Mutations of the GnRH receptor gene in females have resulted in low gonadotropin levels with primary amenorrhea or delayed puberty.

FSH β-subunit gene mutations and FSH receptor gene mutations have been associated with primary amenorrhea and varying degrees of incomplete development of secondary sexual characteristics.

Females with aromatase deficiency present at puberty with progressive virilization, absence of thelarche, and primary amenorrhea.

17-Hydroxylase (P450c17) deficiency interferes with production of the androgenic and estrogenic steroids, resulting in deficient or absent pubertal development. The accumulation of progesterone before the block leads to excessive synthesis of the mineralocorticoid, 11-deoxycorticosterone, that generally causes hypertension and hypokalemia.

Leptin and leptin receptor gene mutations are associated with retarded pubertal development and childhood morbid obesity.

Mutations in the steroidogenic acute regulatory (StAR) gene result in complete loss of adrenal steroidogenesis and delayed puberty, which is called congenital lipoid adrenal hyperplasia. The StAR protein is necessary in the transport of cholesterol from the outer mitochondrial membrane to the inner mitochondrial membrane, which is the rate-limiting step in steroidogenesis.

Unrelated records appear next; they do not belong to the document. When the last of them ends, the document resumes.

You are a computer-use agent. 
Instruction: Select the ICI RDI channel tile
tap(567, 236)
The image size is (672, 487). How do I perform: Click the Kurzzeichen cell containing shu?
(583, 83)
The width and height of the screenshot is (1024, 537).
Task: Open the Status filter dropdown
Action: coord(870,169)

Adolescents who present with permanent hypoestrogenism require estrogen therapy as described in Chapter 32, to complete the development of secondary sexual characteristics. Hormone therapy with estrogen plus a progestin or with a low-dose oral contraceptive after establishment of secondary sexual characteristics is required to avoid menopausal symptoms and to prevent osteoporosis. To further maximize bone mineral accretion, 1500 mg of elemental calcium and 400 mg of vitamin D daily are recommended. This should be combined with regular weight-bearing exercises.